Additionally, single object still life images have a visual power and  have been a theme of mine; the way they transform common objects into iconic images, my Handscapes for example. But I am captivated by much visual art: Abstract Art has always been a favorite, Expressionism, Modern, Renaissance, Medieval, Fauve and Nabis (Viullard and Bonnard are particular favorites) much contemporary art. 

 

There are many reasons I am inclined to express myself visually but one that is fundamental to who I am and my work is the genetic learning disability, Dyslexia. Mayo Clinic: “…Dyslexia is a learning disorder that involves difficulty reading due to problems identifying speech sounds and learning how they relate to letters and words (decoding)… Dyslexia is not due to problems with intelligence, hearing or vision…” When I was a child they didn’t identify and treat this disability so I was on my own.

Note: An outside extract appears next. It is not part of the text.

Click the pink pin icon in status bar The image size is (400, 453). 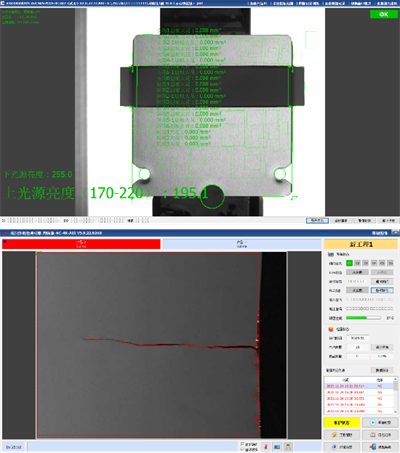[266, 447]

I have realized over the years, not being able to read as a child and young adult was for me like having blurred vison at least in one eye and one side of my brain. It also made me aware of other forms of communication, i.e. images, voices, expressions, visual clues and cues that weren’t based on the written word. I have wondered what I would have done had I been able to ‘decode’ words as a child; very possibly exactly what I do now. 

 

Drawing is my medium of choice and always has been.  Now that I live in the United States six months of the year and Turin, Italy the other six months it has become the perfect traveling medium. It is not possible for me not to do this. I am grateful I was exposed to visual art early in life and the vast amount of pleasure I find in it; both the looking and the making. 

 

  “Nothing, or almost nothing in this world is truly new, what's important is the new, different perspective an artist chooses to look at the world.”